MAD: Turbo: A Power Rangers Movie

(1997 Fox/Watched on DVD) This disc came with the original movie as a double bill and holy shit, within seconds I knew I was in for either a treat or some severe brain punishment. It literally couldn’t be anything in between. I’m going to see the new movie tomorrow so this was some final prep work to allow me to say with total assurance that I cannot understand what PR fans are complaining about when they imminently lament the fresh incarnation of their heroes. It surely could not get any worse than this! Gone is all the budget of the first movie, what we are looking at is an extended blast of the TV show, this was the opening salvo of its fifth season. It made less than ten million dollars so god knows what it cost, but I suspect if there had been no chimps involved you could have quartered the budget, those monkey handlers aren’t cheap.

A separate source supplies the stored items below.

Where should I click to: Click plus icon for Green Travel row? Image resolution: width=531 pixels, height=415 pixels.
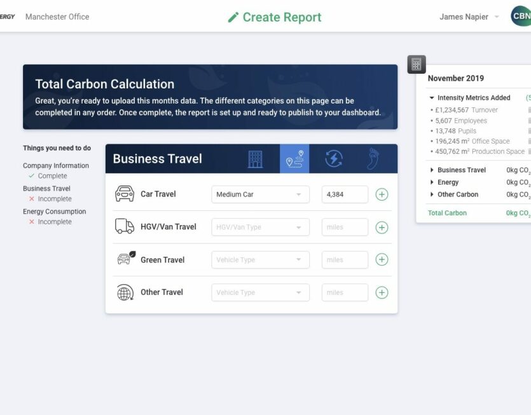382,259
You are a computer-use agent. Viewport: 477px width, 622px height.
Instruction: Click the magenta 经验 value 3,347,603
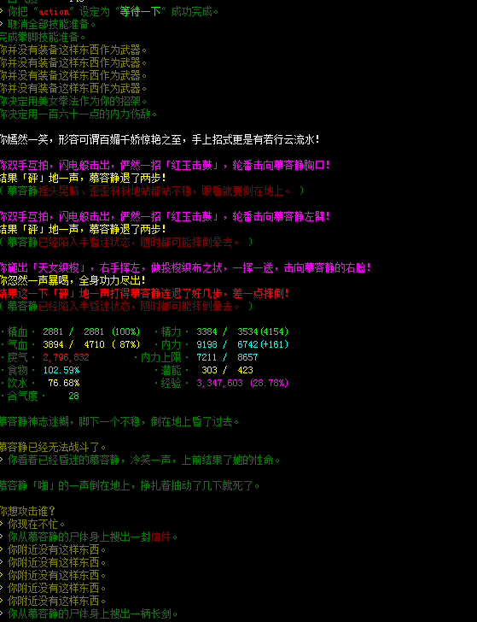219,383
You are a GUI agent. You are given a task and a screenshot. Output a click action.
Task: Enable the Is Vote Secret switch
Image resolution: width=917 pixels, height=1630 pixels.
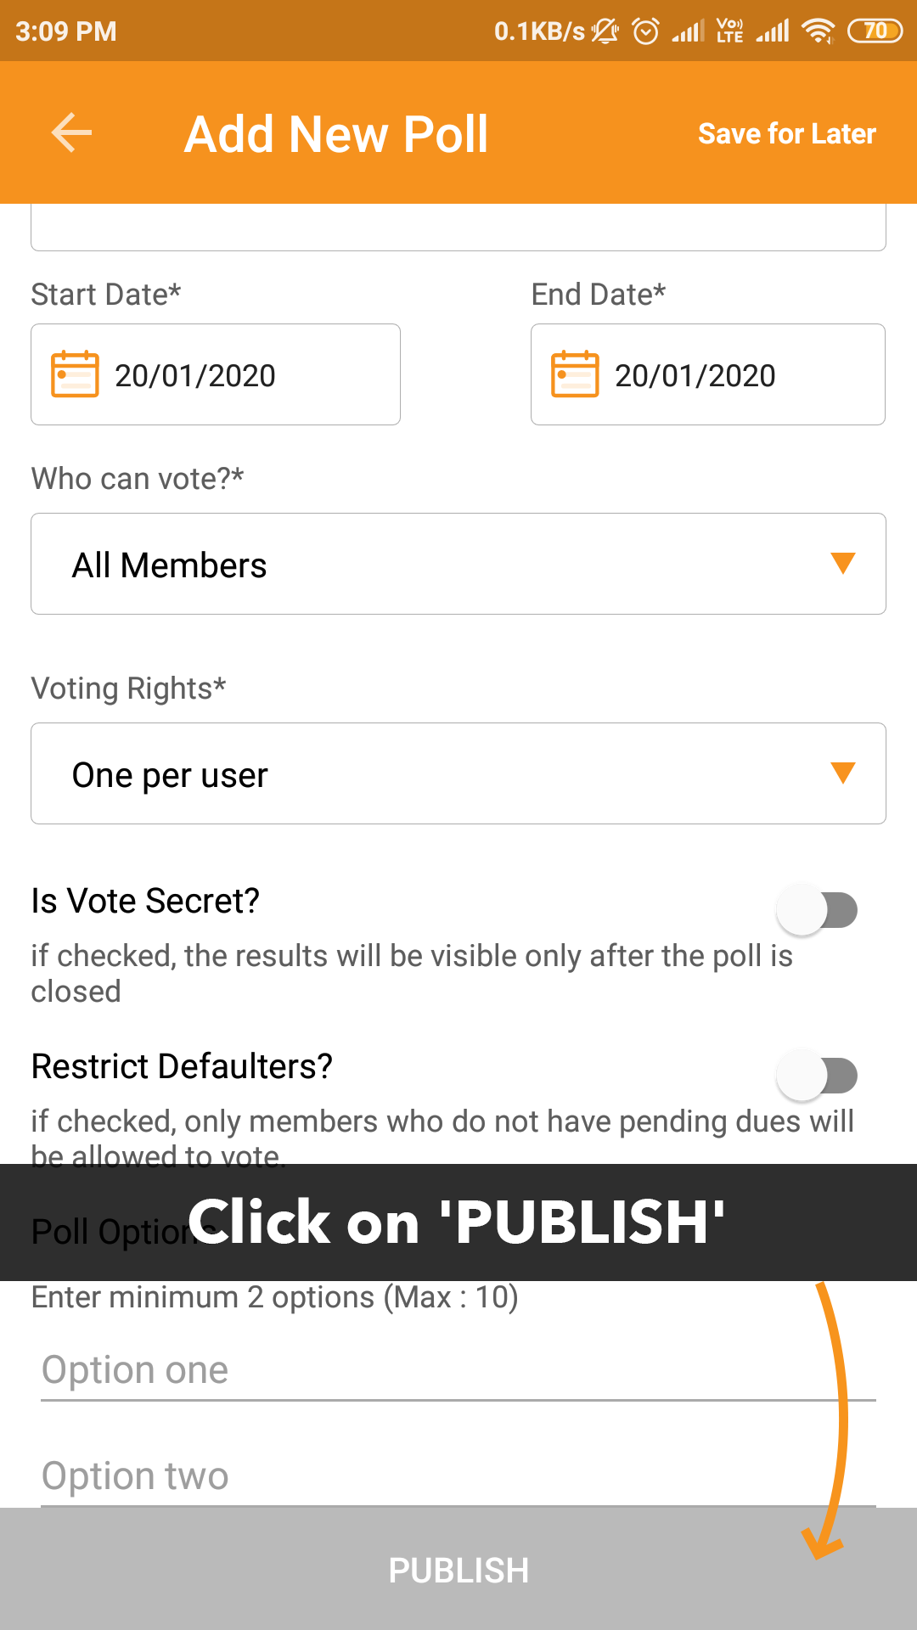[819, 909]
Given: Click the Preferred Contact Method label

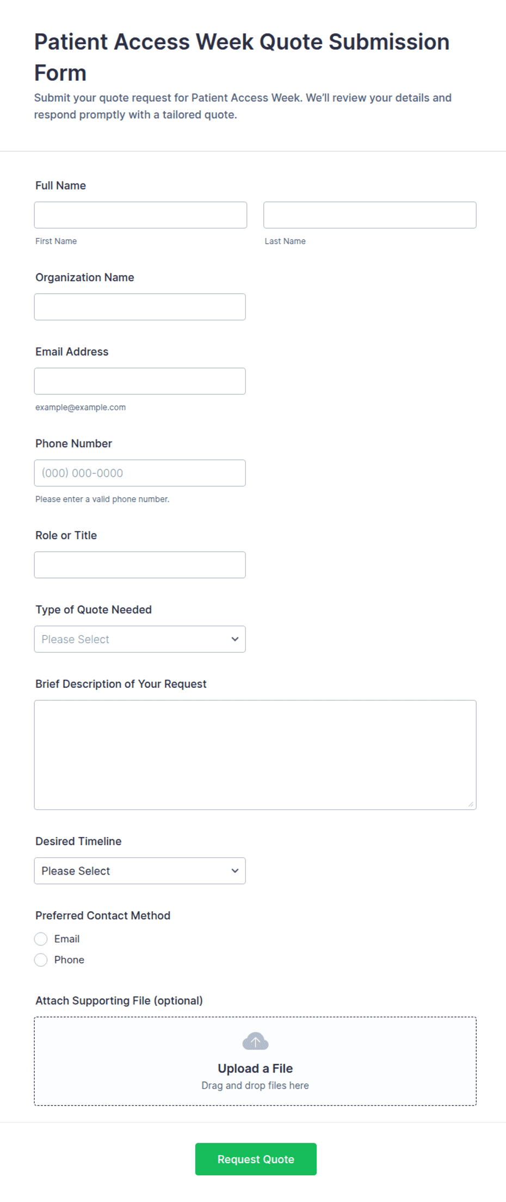Looking at the screenshot, I should (103, 916).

The plot is that some alien chap named Laredo is being stalked throughout the universe by a dominatrix who wants an “Unholy union” with some Demon or other and for reasons she needs this little Station-looking fellow. Larago is rather like Gwildor from the Masters of the Universe movie but without the movable face or ability to speak so he may in fact be the bug-eyed mascot for the Minnesota Sloths or the less annoying cousin of Nukie. He comes to Earth, falls out of a tree and is taken in by chimps, then almost immediately kidnapped by this cosmanatrix. Rocky the blue (?) ranger hurts his neck high kicking in the ring, distressing his kid brother whose name is probably Joey, so Tommy, Kimberly, Yellow Ranger and Green Dude (two characters with so little personality they may not even have names and might exist only when observed) all have to save the day without him. Lots of things happen without anything happening if that makes sense. If it doesn’t you should thank your stars you aren’t watching the movie, which makes less sense. The kid brother gets to be Blue Ranger but retains his eight year old voice which sounds creepy emanating from a blank-faced eunuch martial artist adult. At least the Voltron at the end looks more solid than the awful CG one in the first movie. The hardest thing for me while watching was gauging the maturity level required for optimum enjoyment. There was a time before He-Man when all I could do was dribble on myself and crap my pants, but even then I found Postman Pat a little tame. I still think had I been shown...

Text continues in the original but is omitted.